本発明は、分注装置及び分注方法に関するものである。
検体の分析を行うための前処理として、検体及び試薬の分注、または試料の配合等のために液体試料の分注処理に際し、分注装置が用いられる。
分注装置は、外部に設けられ検体、種々の試薬などの液体試料を収容する複数の容器からなる容器群と、容器内に挿入して、容器内部に液体試料を流入させて貯留させ、また、容器から流出可能な使い捨ての分注チップと、その分注チップを着脱可能に装着されるノズルとを構成要素として含んでいる。
近年、前記容器群に換えて、複数の液体試料の液収容部を有する一体型のカートリッジ容器が用いられることが多い。

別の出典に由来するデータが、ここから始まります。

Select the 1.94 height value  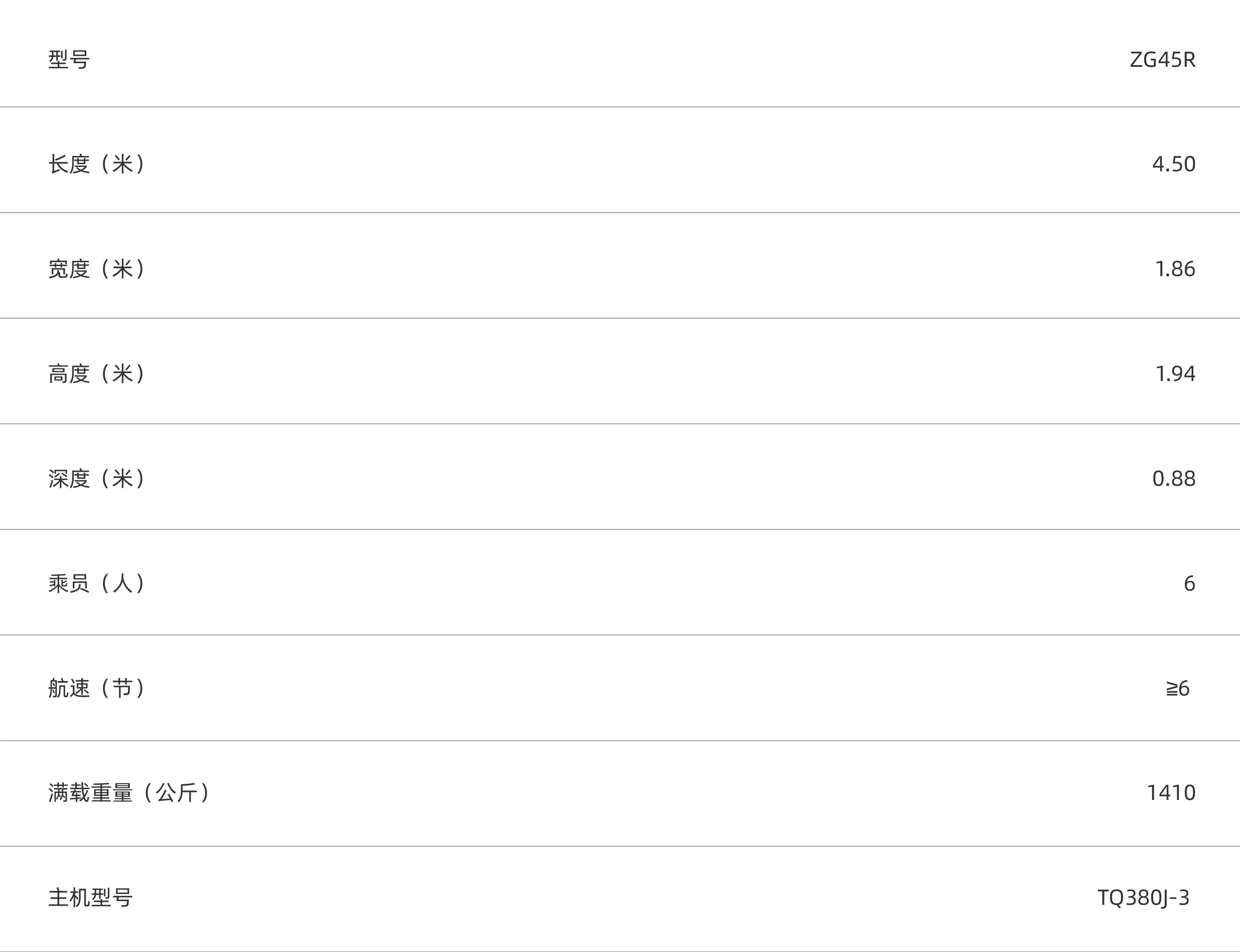tap(1175, 374)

前記ノズルと連通し、気体の吸引吐出を行うための分注シリンダが設けられる。
そして、時間あたりの処理量を高めるために、分注ヘッドに、多数のノズルと分注用シリンダの組みを配列し、分注ヘッドを前記容器群(液収容部群)に対して昇降可能にしておき、前記容器群(液収容部群)に対して、所定量の液体試薬を一斉に吸引及び吐出を行うように構成してある。
このような分注装置においては、処理対象によっては、分注処理される液体試料の種類等によって必要とされる分注量が大きく異なる。例えば、1の分注装置を用いて、サンプルから核酸を抽出して、核酸の塩基配列を決定する処理を行う場合における、核酸の抽出処理には、大量、例えば1000μL程度の液量が使用されるのに対して、核酸の増幅処理には、微小量、例えば5μL程度の液量が使用されるにすぎない。
特開2018−102836号公報
上記のように、必要な分注液量に対応して分注容量が異なる複数の分注チップを用意することが考えられる。

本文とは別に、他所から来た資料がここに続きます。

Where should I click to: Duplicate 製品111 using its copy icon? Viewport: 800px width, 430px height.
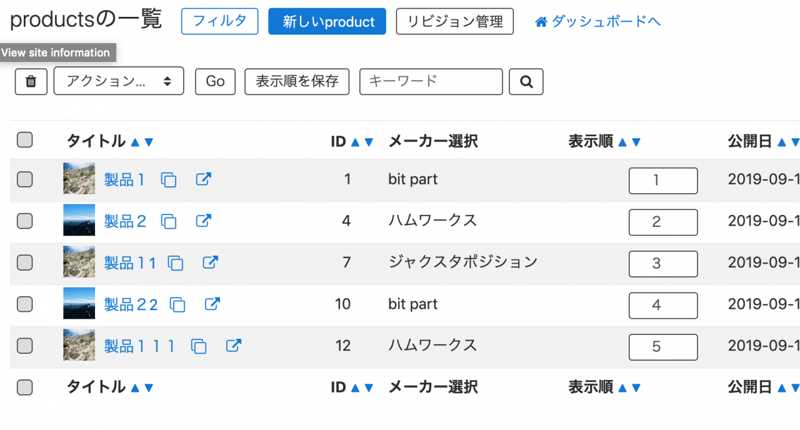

そこで、分注容量に応じて分注チップの長さを変えることが考えられるが、分注チップ群を同時的に昇降させて容器内の液体試薬の吸引・吐出を行うには不向きである。
したがって、分注チップの径を大径のものと小径のものとに分けて用意するのが適している。
しかし、この場合には、小径の分注チップにノズルの外径が対応するのであれば、そのノズルは大径の分注チップとの関係ではすき間が生じ、大径の分注チップを保持できない。
また、小径の分注チップ用の小径ノズルと、大径の分注チップ用の大径ノズルとの両者を分注ヘッドに装備させることも考えられるが、所定数の共通の外径のノズル群で、所定数の分注チップ群を着脱しながら分注操作を行えるようにすることが、分注装置のスペース、製作コストなどの点で望ましい。
したがって、本発明の主たる課題は、所定数の共通の外径のノズル群で、所定数の分注チップ群を着脱しながら分注操作を行えるようにすることにある。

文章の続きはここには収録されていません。